Riesi: focus sulle malattie sessualmente trasmesse all'istituto «Carafa». Medico incontra studenti e docenti, iniziativa promossa dal Rotary Club Featured

Giovedì, 10 Ottobre 2019 06:10 Written by  Published in Cronaca

Gli studenti di 3° e 4° anno dell’istituto Superiore «Carafa» di Riesi hanno partecipato a una conferenza formativa di prevenzione in materia di malattie sessualmente trasmesse organizzata dal Rotary.

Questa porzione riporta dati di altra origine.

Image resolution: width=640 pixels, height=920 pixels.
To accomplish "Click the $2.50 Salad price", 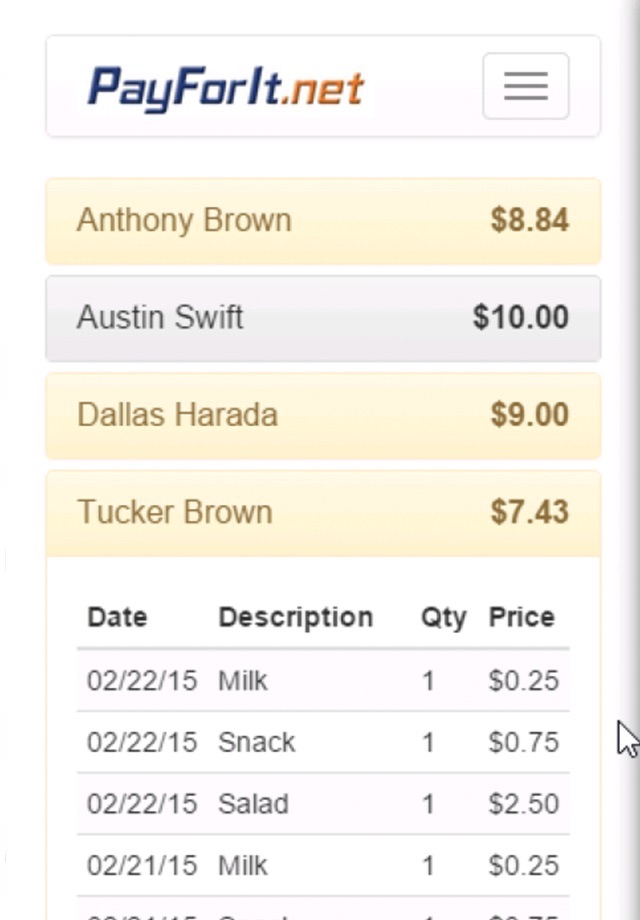I will click(x=523, y=804).
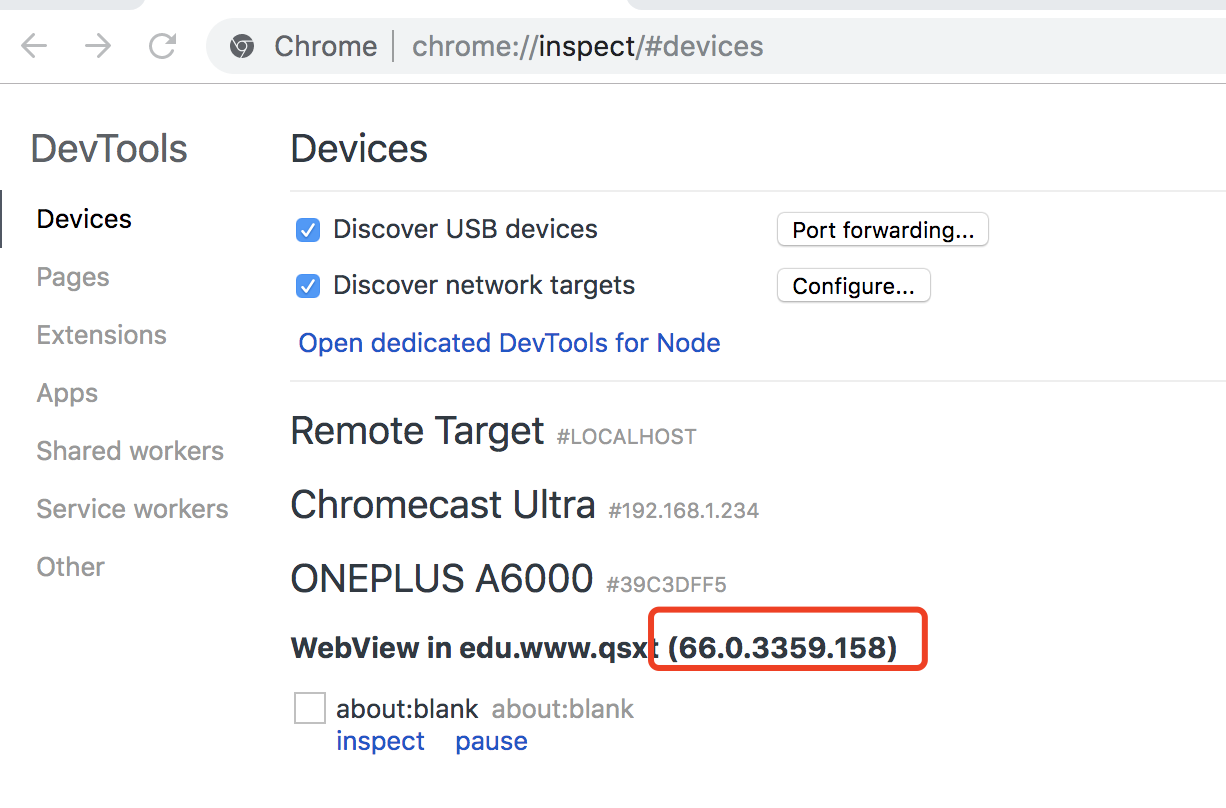1226x808 pixels.
Task: Open dedicated DevTools for Node
Action: coord(508,343)
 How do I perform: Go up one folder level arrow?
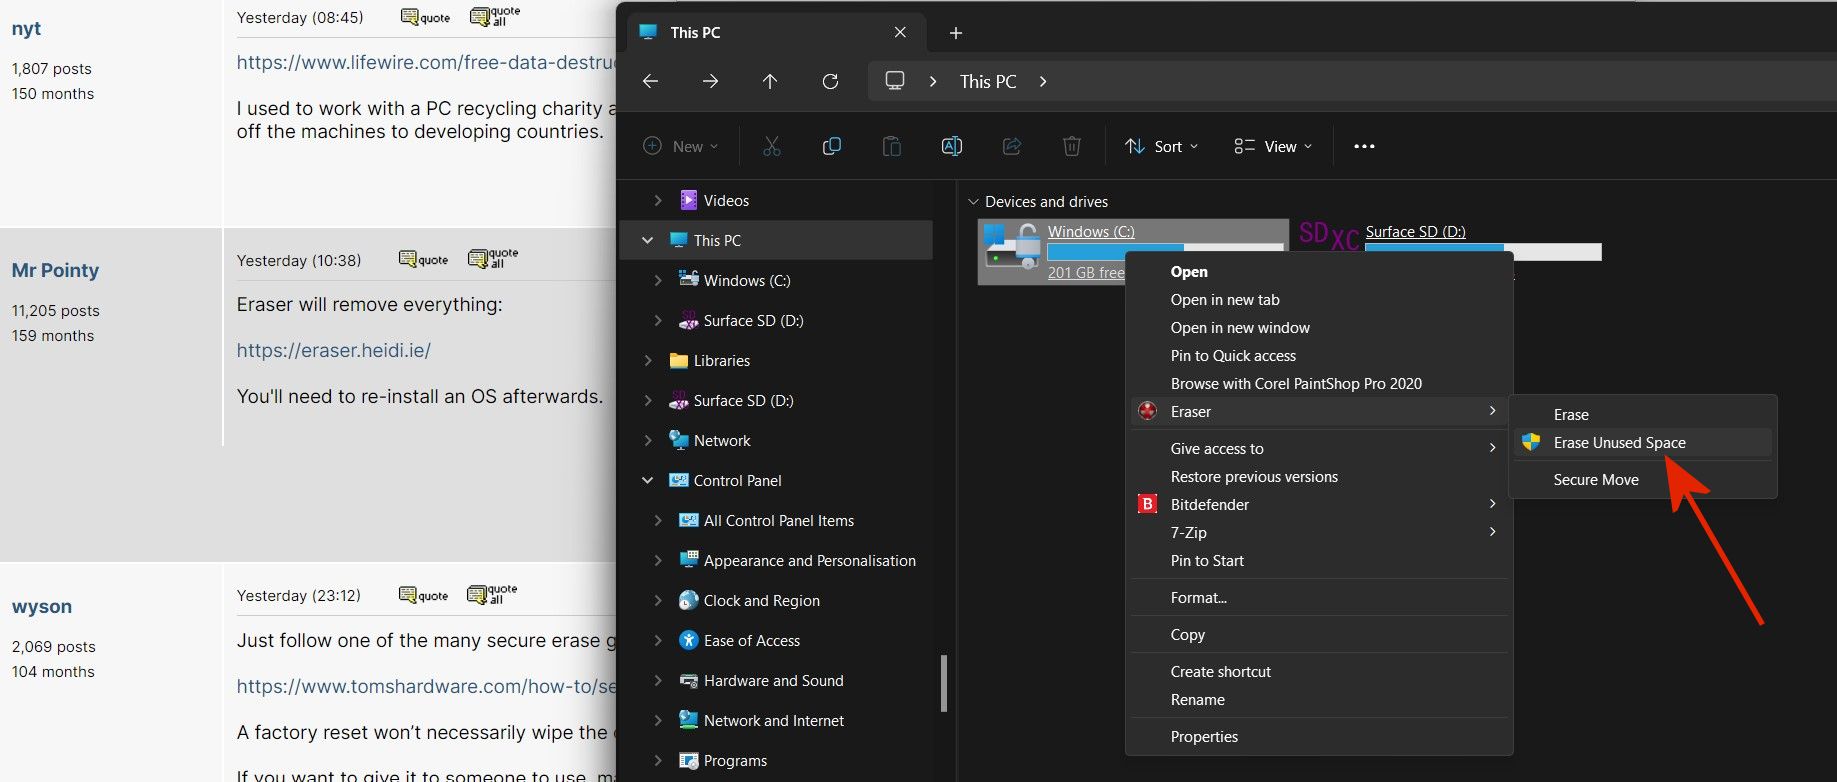[x=770, y=81]
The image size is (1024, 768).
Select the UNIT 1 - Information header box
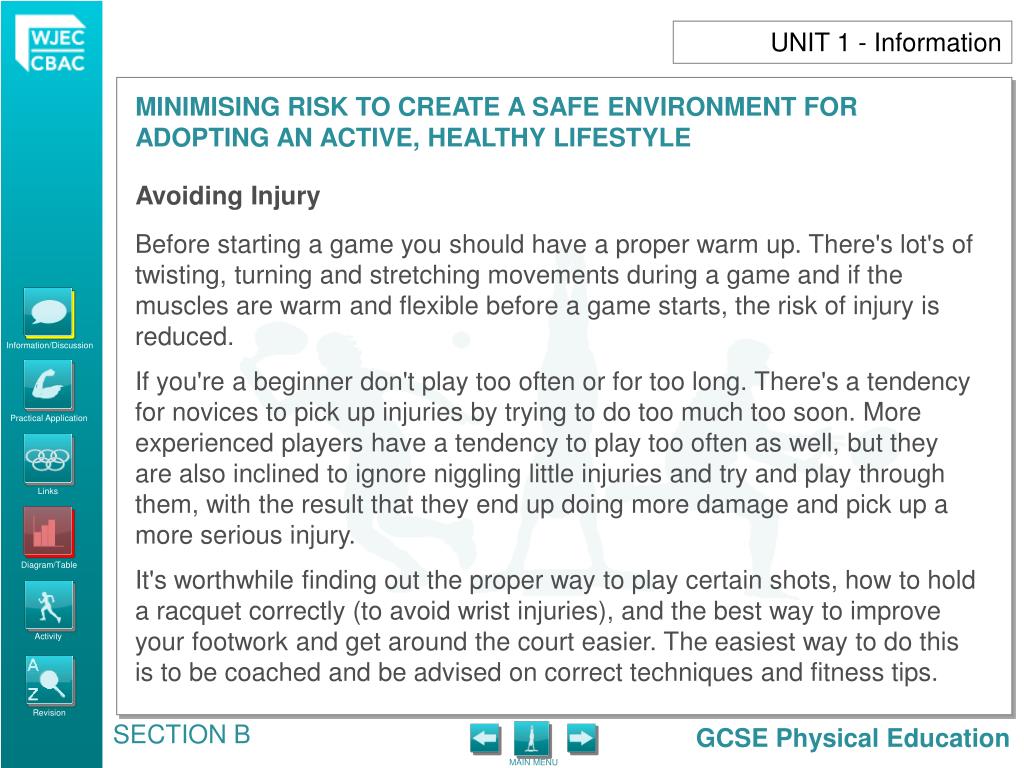tap(842, 42)
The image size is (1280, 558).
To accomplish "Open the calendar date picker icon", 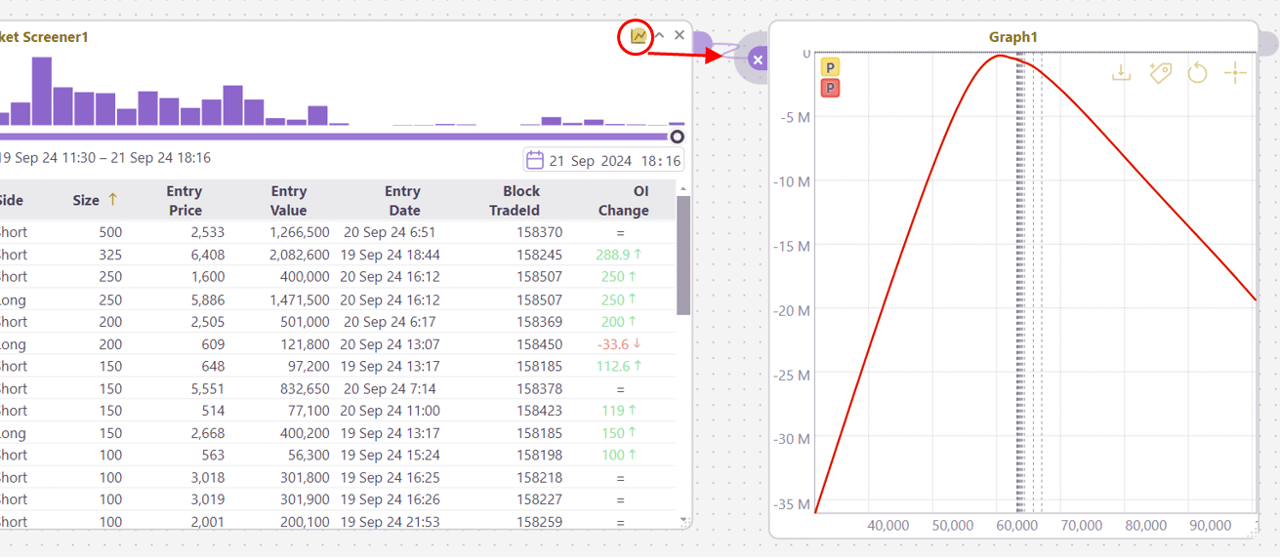I will [535, 160].
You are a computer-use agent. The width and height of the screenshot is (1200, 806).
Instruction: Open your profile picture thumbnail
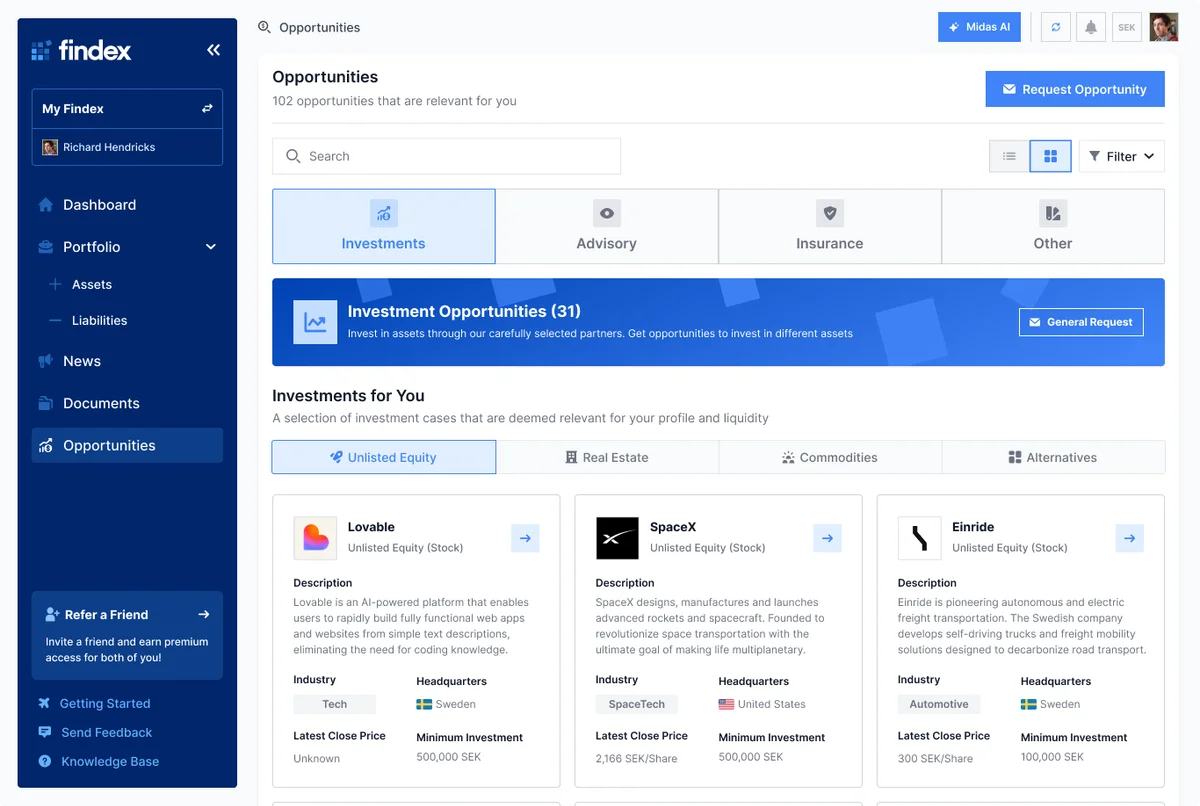[x=1163, y=27]
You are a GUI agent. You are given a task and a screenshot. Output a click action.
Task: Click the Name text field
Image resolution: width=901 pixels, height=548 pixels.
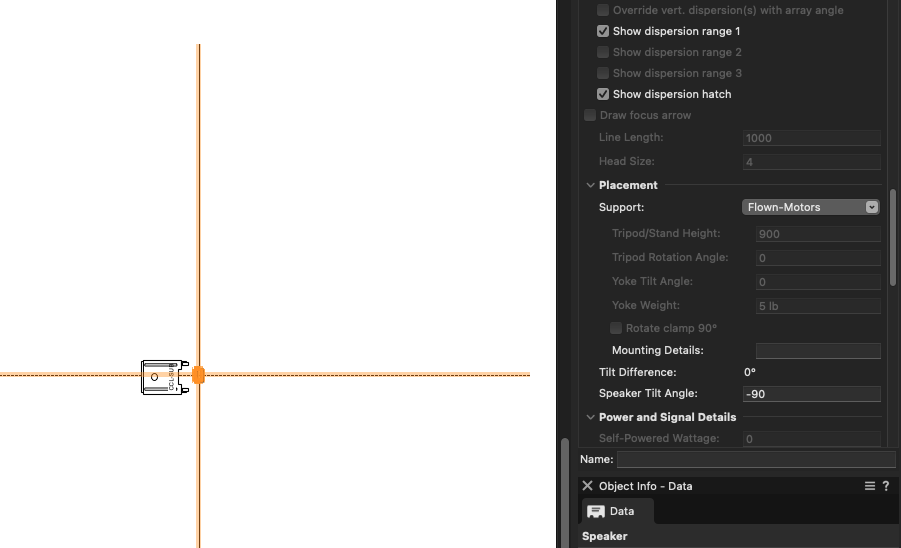point(755,460)
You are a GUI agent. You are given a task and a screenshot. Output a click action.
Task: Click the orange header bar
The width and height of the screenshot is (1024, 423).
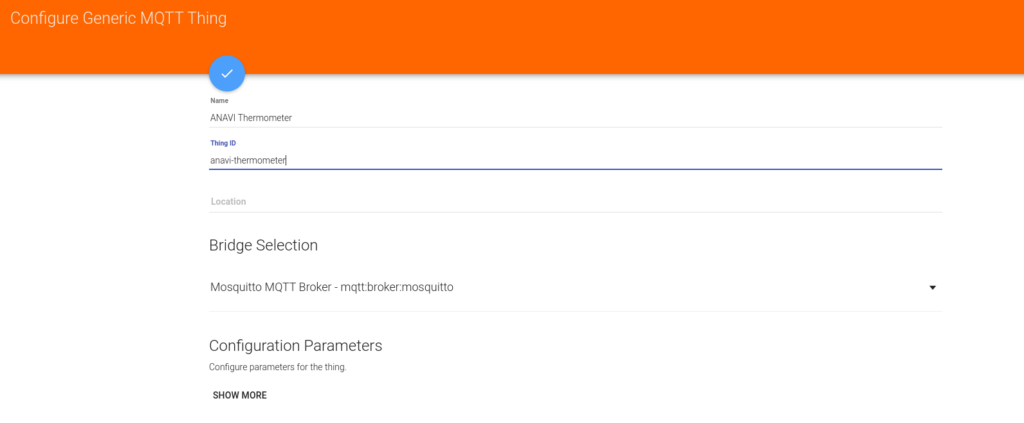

A parlare con gli studenti, esponendo i rischi e discutendo con loro della prevenzione, è stato Giuseppe Giannone, medico specialista in Ginecologia e presidente della commissione del distretto Rotary 2110 Sicilia-Malta il cui progetto ha la finalità, con spirito di volontariato, di dare informazioni imparziali e scientificamente corrette agli studenti degli ultimi due anni delle scuole superiori.

L’Organizzazione Mondiale della Sanità (OMS) ha lanciato diversi allarmi sulla diffusione delle malattie sessualmente trasmesse, tanto da classificarle tra le assolute priorità di salute pubblica. Secondo l’OMS ogni giorno nel mondo ci sono un milione di infezioni sessualmente trasmesse (IST); ogni anno le quattro più diffuse IST presentano ben 500 milioni di nuovi casi, che sono causa di sterilità, tumori e malattie gravi che possono portare alla morte. In Italia, secondo i dati dell’Istituto Superiore di Sanità, i maggiori aumenti si registrano nei condilomi (triplicati in 12 anni; dati 2016) e sifilide (aumentati nel 2016 del 70%, rispetto al 2015). Inoltre c’è una prevalenza delle infezioni da HIV (nel 2016 è risultata 75 volte più alta di quella stimata nella popolazione).

«Il progetto – dice Luigi Loggia, presidente del Rotary Club Valle del Salso – è condiviso dagli Assessorati regionali all’Istruzione e della Salute e si inscrive nell’ambito delle iniziative di prevenzione che il Governatore del Distretto Rotary, Valerio Cimino, ha voluto confermare per il secondo anno consecutivo in sintonia con l’OMS. Ringraziamo l’Interact Club Valle del Salso per la collaborazione e soprattutto la dirigente dell'istituto Carafa, Adriana Quattrocchi, per l’attenzione e la sensibilità dimostrata sulle problematiche in questione. I giovani, possono contrarre più facilmente una IST, per vari motivi: hanno tessuti anatomici più fragili nei confronti di queste infezioni; spesso non hanno sintomi o li trascurano; hanno più di frequente rapporti sessuali non protetti e in generale si espongono, non sempre con la necessaria consapevolezza, ad esperienze a rischio. Spesso si informano con amici, su internet, sui social e chat: in genere imprecisi e poco accurati. Mentre è dimostrato che un’informazione corretta riduce l’incidenza delle IST. Un’informazione corretta, inoltre, potrà fare maturare un atteggiamento positivo e responsabile e riduce l’incidenza delle IST».